Les marchés des produits de l’élevage de ruminants N° 359 Mars 2024 Mise en ligne le 25/03/2024

Le prix de base du lait de chèvre a très peu progressé en France, mais la nette amélioration de sa composition a boosté le prix payé aux livreurs. Ces derniers doivent cependant faire face à des charges en hausse, alors même que les lactations sont pénalisées par des conditions climatiques difficiles.

Un prix de base quasi-stable…

A 595 € les 1 000 litres, le prix de base du lait de chèvre (à la composition standard 35MG / 30MP en vigueur au 1erjanvier 2015) n’a progressé que marginalement au  2ème trimestre, de +2 € (+0,3% /2018). Si la plupart des entreprises ont reconduit le prix pratiqué en 2018, certaines ont tout de même appliqué des hausses, allant de +5 à +15 €/ 1 000 l. Les régions du Centre et du Sud-Ouest ont ainsi enregistré une progression de près de +5 € (+0,9%) et le Sud-Est de +2 € (+0,5%). Le prix de base est en revanche resté remarquablement stable dans le Centre-Ouest.

…mais l’amélioration de la composition tire le prix moyen

Après un 1er trimestre déjà bien orienté, la composition du lait de chèvre a fortement progressé au 2ème trimestre. Le Taux Butyreux (TB) a bondi de 0,9 g/l (+2,3%), à 38,0 g/l, et le Taux Protéique (TP) de 0,6 g/l (+1,8%), à 33,2 g/l. Cette amélioration s’explique d’un côté par un effet de concentration des taux, en lien avec la diminution des rendements laitiers, après le difficile démarrage des lactations début 2019. De l’autre, elle est le résultat du décalage calendaire des naissances constaté après une campagne de reproduction marquée par la canicule et les sécheresses en 2018. Cette amélioration de la composition s’est traduite par une nette progression du prix moyen payé aux producteurs. A 643 € les 1 000 litres au 2ème trimestre, il a bondi d’un peu plus de 13 euros d’une année sur l’autre (+2,1% / 2018). La hausse est la plus marquée dans le Sud-Est (+3,9%), intermédiaire dans le Centre et le Centre-Ouest (+2,3%) et modeste dans le Sud-Ouest (+1,8%). Le prix du  lait de chèvre  demeure le plus élevé dans le Centre, à 676 €/1 000 litres ; région qui valorise une proportion plus importante du lait sous AOP. Il est resté relativement homogène ailleurs, entre 636 et 638 €/1 000 litres selon les régions.
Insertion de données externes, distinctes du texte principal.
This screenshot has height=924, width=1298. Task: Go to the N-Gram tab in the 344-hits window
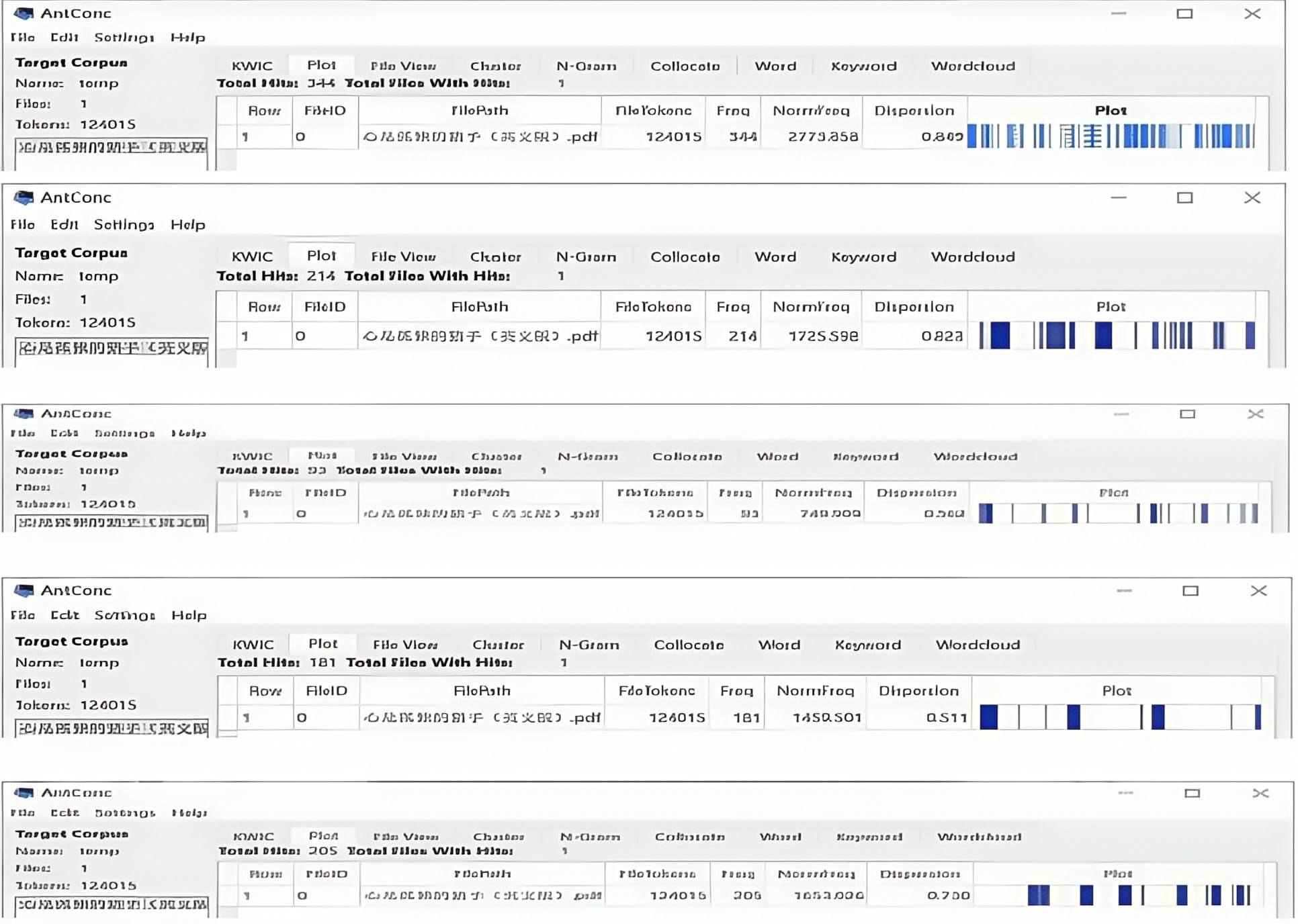pyautogui.click(x=586, y=66)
Les charges en élevages se stabilisent à un niveau élevé

La hausse des charges en élevage caprin, amorcée fin 2018, a finalement stoppé au 2ème trimestre. L’IPAMPA, qui permet de suivre l’évolution du prix des moyens de production agricole, a même connu une détente, en lien avec la légère baisse du prix de l’alimentation achetée ainsi que de l’énergie. Néanmoins, à près de 104,2 en moyenne sur le 2ème trimestre, il est resté à un niveau élevé, toujours 3,1% au-dessus de 2018.
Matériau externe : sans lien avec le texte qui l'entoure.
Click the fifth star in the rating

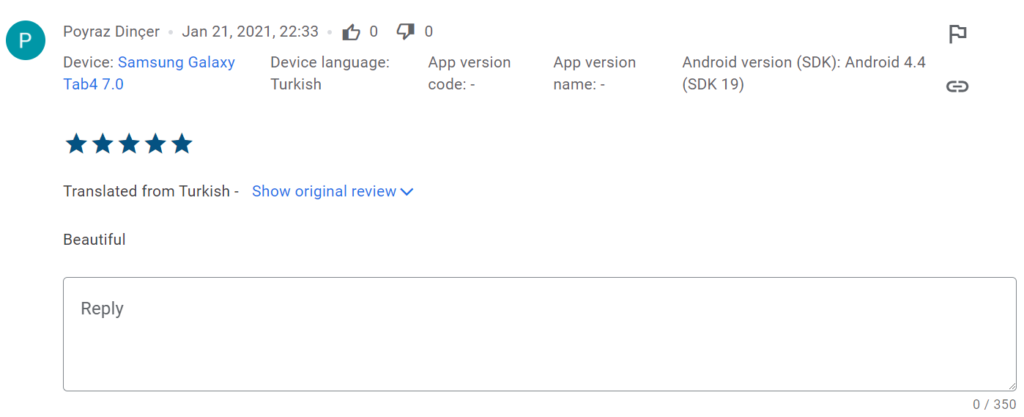click(181, 144)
Un prix très haussier chez nos voisins européens

Face à la baisse des disponibilités en France et en Espagne, le prix du lait de chèvre a très nettement progressé chez nos voisins européens. Il a bondi en Espagne, avec une hausse comprise entre +17% en janvier et +26% en juin. Exprimé en €/kg de MSU afin de s’affranchir des différences de standard entre pays, il a même dépassé le prix néerlandais à partir de mai. Ce dernier n’est pourtant pas en reste avec une progression moyenne au 1er semestre avoisinant les +7%. Au final, le prix du lait en France au 1er semestre, à 9,1 €/kg de MSU, a été supérieur de 10% au lait espagnol (8,2 €/kg de MSU) et de 7% au lait néerlandais (8,4 €/kg de MSU), contre respectivement 25% et 13% en 2018.